Il Parco Nazionale della Sila risponde a Legambiente Sila

[7 giugno 2016]

Moto Sila 1

Riceviamo e pubblichiamo

 

In un articolo pubblicato su alcune testate online, Legambiente Sila accusa l’Ente Parco Nazionale della Sila di non realizzare azioni preventive e di tutela sulle proprie aree protette. In tali articoli dichiara infatti che in Sila “trovare quad, moto o fuoristrada che attraversano i sentieri solitamente adibiti alle passeggiate non è una novità, come non è una novità che tutte le nostre denunce rimangono senza una risposta da parte delle forze dell’ordine che devono presidiare il territorio ma soprattutto non ottengono nessuna azione preventiva e di tutela da parte dell’Ente parco preposto alla tutela del territorio.” Ma Legambiente Sila, non contenta, continua così nella polemica contro l’Ente Parco: “Per non parlare dei ripetuti rave party che avvengono in Sila e che nonostante le nostre denunce, l’ultimo caso la scorsa settimana, niente cambiano. Siamo di fronte ad un Ente parco che alla conservazione della natura antepone le passerelle e le chiacchiere su modelli di gestione vuoti e privi di efficacia. Più che conservazione della natura in Sila si attua il modello della conversazione attorno alla natura. E’ ora di cambiare perché questo non è il Parco che vogliamo.”

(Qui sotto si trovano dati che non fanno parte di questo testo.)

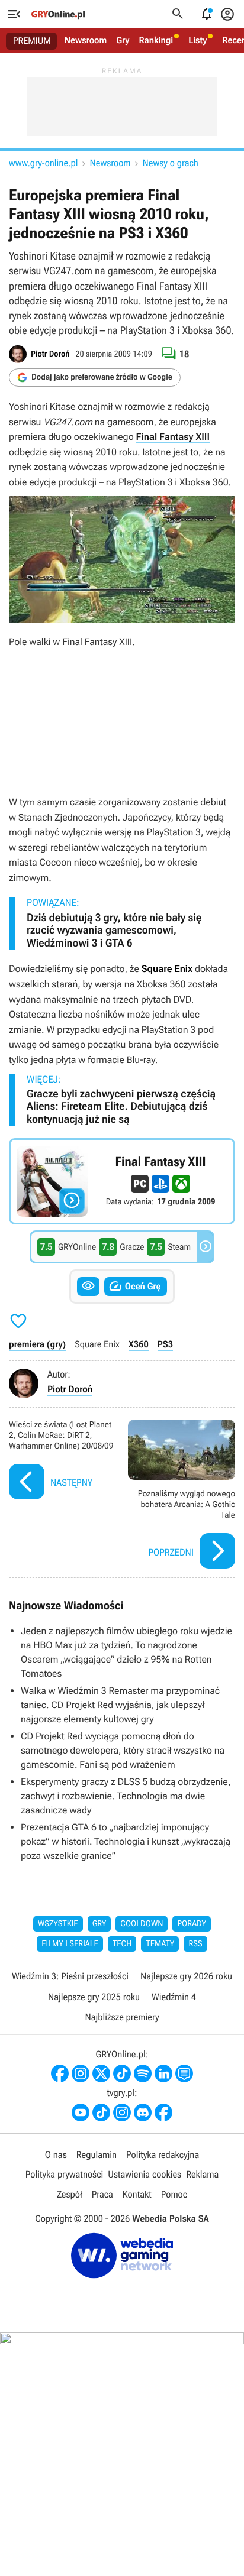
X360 (139, 1344)
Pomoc (174, 2194)
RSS (195, 1944)
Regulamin (96, 2154)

Di fatto, l’Ente Parco, poiché il controllo delle sue aree protette spetta al Coordinamento Territoriale dell’Ambiente (CTA) del Corpo Forestale dello Stato (CFS) ed anche alle altre forze dell’ordine, ha richiesto al CTA una relazione circa le attività ispettive recentemente effettuate in merito ai rave party a cui Legambiente Sila si riferisce. Da questa relazione è emerso chiaramente che proprio in seguito alla segnalazione da parte di Antonio Nicoletti, Responsabile nazionale aree protette e biodiversità di Legambiente, della presenza in atto di un rave il 22 maggio scorso nel comune di Serra Pedace, il CTA del CFS insieme al Comando Provinciale dei Carabinieri si è occupato di effettuare le opportune indagini e sopralluoghi da cui, come si legge in una nota dello stesso CTA, è risultato che “la segnalazione per come si evince dalla relazione del Comando Stazione di Camigliatello è risultata non veritiera.”

In un’ulteriore nota del CTA del Corpo Forestale dello Stato sempre sui presunti rave party della scorsa settimana si legge ancora che “dalla perlustrazione della zona è emerso che in tale località non vi era nessun rave party in atto.”

Ora ci si domanda quale sia la ragione di tanto inutile allarmismo creato dal Responsabile nazionale aree protette e biodiversità di Legambiente, Antonio Nicoletti, allarmismo che ha causato peraltro un inutile spreco di denaro pubblico speso per effettuare controlli e sopralluoghi mirati a combattere i rave party che Legambiente Sila sostiene si siano svolti la scorsa settimana e di cui invece al Corpo Forestale dello Stato ed alle altre forze dell’ordine non è risultata alcuna traccia.

Le passerelle e le chiacchere che Antonio Nicoletti attribuisce al Parco sono forse quelle di cui è invece è protagonista lui stesso, che con queste dichiarazioni probabilmente accresce la propria visibilità sul territorio silano ed all’interno dell’ Associazione del cigno verde. Sicuramente non sono chiacchere la proclamazione della Sila quale Riserva della Biosfera dell’Unesco (la decima in Italia), la candidatura del Parco a Patrimonio Mondiale dell’Umanità Unesco, l’avvio della sua candidatura a Geoparco, il riconoscimento, ricevuto da Europarc, della Carta Europea del Turismo Sostenibile (CETS). Ed in ultimo il recentissimo affidamento al FAI – Fondo Ambiente Italiano da oggi della gestione della Riserva Naturale “I Giganti della Sila”, per garantire, oltre alla tutela di questa preziosa area protetta ottimamente effettuata dall’Ente Parco, anche una sua più ampia e completa visibilità e fruizione, sicuramente rafforzata dal binomio Parco della Sila/FAI.